Le ultime intuizioni (e rammarici) di Gabrielli erano relativi al cambiamento di strategia di Fiat -- dopo la morte di Valletta nel 1965 -- che aveva scelto di impoverire il settore aeronautico, fino a quel momento poggiato sulla filosofia di saper progettare l'intero sistema del velivolo comprendente anche l'attrezzatura d'impiego, con la logica conseguenza di quelli che Gabrielli chiamava i suoi "tre pilastri fondamentali": la progettazione e costruzione della cellula; la progettazione e realizzazione dei motori; l'avioelettronica. Fiat Aviazione negli anni Ottanta era divenuta un produttore solo di motori, ma soprattutto aveva perso la sua chance storica di entrare nel gioco europeo di cui pure era stata protagonista, poiché il sistema Italia (e Fiat stessa) aveva commesso due errori.

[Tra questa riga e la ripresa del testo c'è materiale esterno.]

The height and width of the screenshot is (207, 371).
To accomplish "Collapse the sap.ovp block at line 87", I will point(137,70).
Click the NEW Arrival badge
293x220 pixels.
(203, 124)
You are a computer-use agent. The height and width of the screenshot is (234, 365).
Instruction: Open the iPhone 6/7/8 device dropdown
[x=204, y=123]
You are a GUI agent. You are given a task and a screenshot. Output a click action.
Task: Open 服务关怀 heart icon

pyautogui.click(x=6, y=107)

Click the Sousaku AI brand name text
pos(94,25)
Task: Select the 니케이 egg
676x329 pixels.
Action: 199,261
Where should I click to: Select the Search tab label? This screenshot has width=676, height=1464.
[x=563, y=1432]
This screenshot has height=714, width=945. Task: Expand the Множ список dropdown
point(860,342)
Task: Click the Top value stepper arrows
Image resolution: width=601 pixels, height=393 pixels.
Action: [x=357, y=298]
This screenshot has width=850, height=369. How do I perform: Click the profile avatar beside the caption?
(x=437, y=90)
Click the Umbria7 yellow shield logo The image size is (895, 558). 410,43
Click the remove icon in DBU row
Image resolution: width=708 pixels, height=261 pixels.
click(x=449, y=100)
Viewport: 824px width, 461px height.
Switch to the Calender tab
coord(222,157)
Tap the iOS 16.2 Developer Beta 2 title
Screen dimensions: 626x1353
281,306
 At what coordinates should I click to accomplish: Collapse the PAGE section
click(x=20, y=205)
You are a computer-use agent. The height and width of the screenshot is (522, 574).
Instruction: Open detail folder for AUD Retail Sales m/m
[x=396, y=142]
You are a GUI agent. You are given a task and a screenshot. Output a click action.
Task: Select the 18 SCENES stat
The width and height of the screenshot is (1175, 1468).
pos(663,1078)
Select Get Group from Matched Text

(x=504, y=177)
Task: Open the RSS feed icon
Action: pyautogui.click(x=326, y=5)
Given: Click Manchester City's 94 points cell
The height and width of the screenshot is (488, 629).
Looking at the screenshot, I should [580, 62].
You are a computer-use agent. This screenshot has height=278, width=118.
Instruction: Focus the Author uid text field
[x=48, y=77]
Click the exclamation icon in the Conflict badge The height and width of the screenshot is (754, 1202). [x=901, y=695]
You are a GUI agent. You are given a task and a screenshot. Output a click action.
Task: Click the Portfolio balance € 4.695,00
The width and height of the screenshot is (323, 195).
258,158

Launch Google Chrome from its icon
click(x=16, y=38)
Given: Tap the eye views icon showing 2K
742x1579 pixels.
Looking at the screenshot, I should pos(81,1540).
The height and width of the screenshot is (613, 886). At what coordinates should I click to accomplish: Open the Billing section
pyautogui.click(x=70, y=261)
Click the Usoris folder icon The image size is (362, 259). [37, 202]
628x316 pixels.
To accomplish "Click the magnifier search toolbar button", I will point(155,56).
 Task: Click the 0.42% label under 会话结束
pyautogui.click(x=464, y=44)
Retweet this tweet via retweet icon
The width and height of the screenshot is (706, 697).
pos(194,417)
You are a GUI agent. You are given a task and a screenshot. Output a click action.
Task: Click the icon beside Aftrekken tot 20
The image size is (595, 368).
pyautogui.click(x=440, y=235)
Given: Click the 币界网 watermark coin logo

Il primo errore di sistema era stato quello di non aver fatto consolidare attorno a un attore-principe le differenti esperienze industriali nazionali, con la tecnica delle cordate imprenditoriali nelle gare (cosa che invece succedeva in tutta Europa e negli Usa), e l'altro errore era stato quello che non aveva deciso per tempo (per Gabrielli anche per decisiva colpa di Alitalia, che nicchiò fino all'ultimo) di entrare dentro AerBus, cioè il consorzio Airbus.

Il libro è buono e non è solo per appassionati ma anche per gente di buona cultura e curiosa di storie nuove, in caccia di eccellenze anche nel passato magari solo per impararne il metodo. È una autobiografia, anche celebrativa e sicuramente scritta in maniera fin troppo celebrativa, ma sono felice di averlo nella mia piccola biblioteca. Il ricordo di Gabrielli e la sua prospettiva su quel pezzo particolare della nostra storia vale il piacere della lettura.